Damien Davis' practice explores historical representations of blackness by seeking to unpack the visual language of cultures both domestic and abroad, questioning how cultures code and decode representations of race through craft, design, and digital modes of production. His work is rooted in an ongoing project to establish a growing visual lexicon made out of a discrete iconography. Ultimately, he is developing a personal language of discourse by amassing, curating, and strategically deploying individual icons into various assemblages and objects.

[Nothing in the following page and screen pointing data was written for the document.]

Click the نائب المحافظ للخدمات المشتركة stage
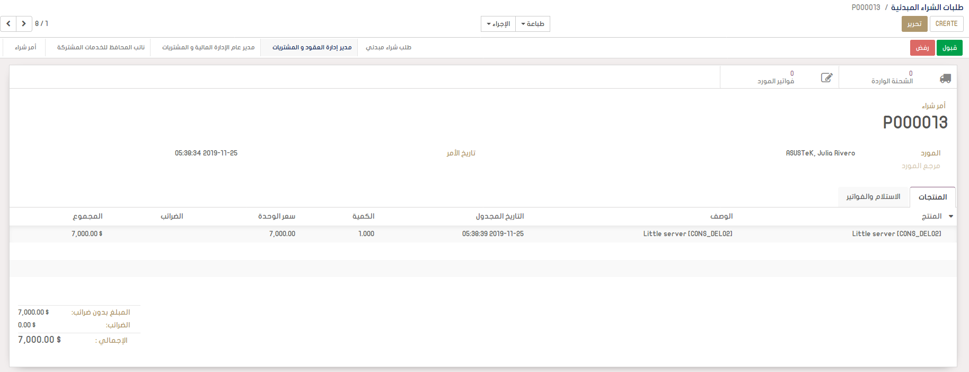The width and height of the screenshot is (969, 372). click(x=101, y=48)
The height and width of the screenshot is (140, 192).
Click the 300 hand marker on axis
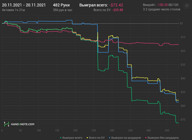[x=112, y=130]
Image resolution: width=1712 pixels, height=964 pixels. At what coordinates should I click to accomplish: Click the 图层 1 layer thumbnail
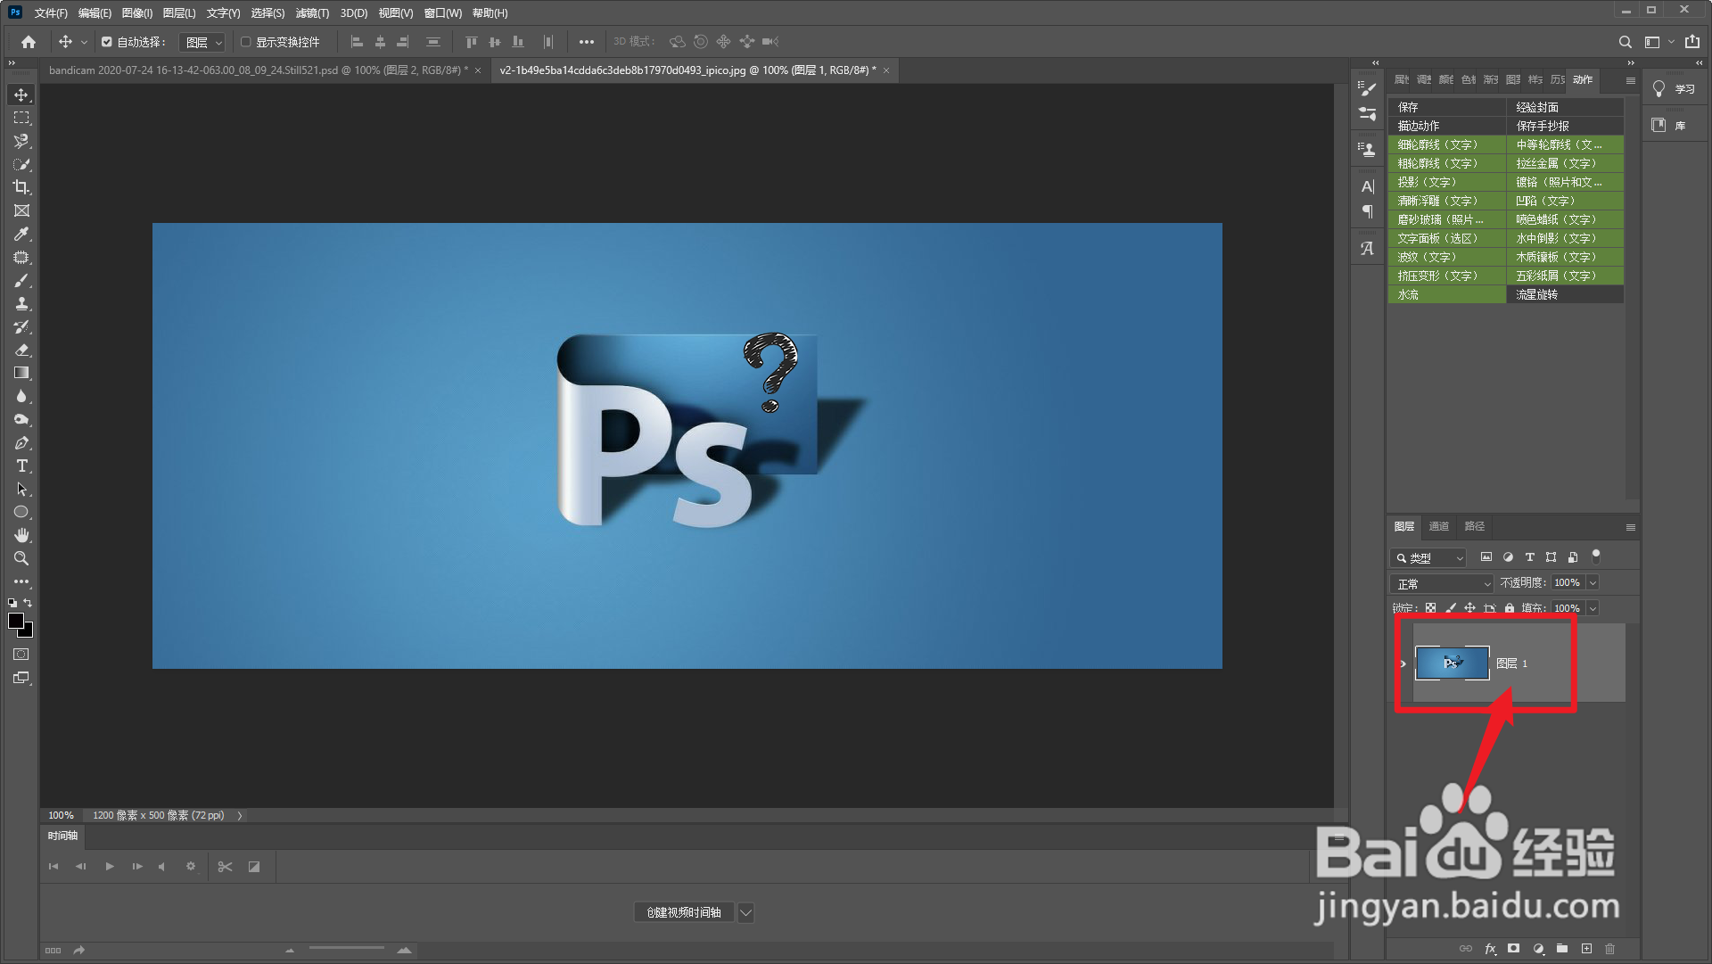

At MAD, Davis will continue to grow a new body of work focused on waiting rooms in children's hospitals, which exist as a site for both nostalgia and trauma. This series will begin to unpack the complicated dynamics of families with sick children, and examine the US medical establishment's long legacy of discriminating against and exploiting black Americans, the indelible memory of which remains deeply embedded in the collective consciousness of the community.

MAD

Victoria Manganiello

 

Victoria Manganiello | Textile Installation
Sunday

Exploring the intersections between materiality, space, philosophy, and storytelling, Victoria Manganiello makes installations, abstract paintings, and performances with hand-woven textiles, using hand-spun yarn and hand-mixed natural and synthetic dyes. These labor-intensive and monotonous processes subliminally act as connectors to all cultures, current and past, that have uniquely yet simultaneously developed textile techniques across space.

At MAD, Manganiello will use tubing as weft to pump dye through her textiles. Small computers program the color's movement through the tubing, causing the cloth's surface to become a display with moving patterns. The project transforms a familiar material into a surprising technology, and utilizes this functionality to tell a story about the social benefits and detriments of computers.